In his book, Beginning Scala, David Pollak provides a series of statements that can be considered as a recipe for avoiding the use of null values in your Scala code. I've organized his statements here in the following three sections.

1) General rules about null and Option

We begin with the following general rules regarding the use of null values in Scala code:

  • Ban null from any of your code. Period.
  • If you're using a Java library that returns null, convert the result to a Scala Option.

One important rule when working with an Option:

  • Never call the get method on an Option. Always access Options using map or flatMap, the for expression, or pattern matching.

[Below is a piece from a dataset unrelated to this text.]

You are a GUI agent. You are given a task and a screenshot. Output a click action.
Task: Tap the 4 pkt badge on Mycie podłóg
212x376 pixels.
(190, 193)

As you can infer by this statement, it's important to note that Scala collection classes are created to work with Options. While using Option with constructs like for comprehensions and match expressions are nice, an enormous benefit of using Option is that they're well supported by the methods of the collection classes.

2) Handling uninitialized Scala variables

There are times you will need to create uninitialized fields in a Scala class. When this need arises, use one of these approaches:

  • Assign a default to the field that isn't null, such as an empty list, array, or vector.
  • If the field can be accessed before its initialized, declare it as an Option, with a default value of None.

3) Writing Scala methods

Rules for writing Scala methods:

  • Never return null.
  • If you feel like returning a null value from a method, declare that the method will return an Option[T] (such as Option[String]), then return Some[T] and None from the method.

Benefits

Following these “rules” will eventually lead to the following benefits for you and your Scala code:

  • You'll avoid null pointer exceptions (NPEs).
  • Using Options and mapping functions eventually leads you to a different style of programming. There's a transformative effect that helps you learn a safer, functional style of programming.

Lest you think this is all a bit too much, as usual, I'll refer you to an article where the creator of the null value refers to the null as his “billion dollar mistake”:

I hope this brief tutorial on the use of null values and the Scala Option/Some/None pattern has been helpful. As mentioned, the meat of the article comes David Pollak's Beginning Scala book.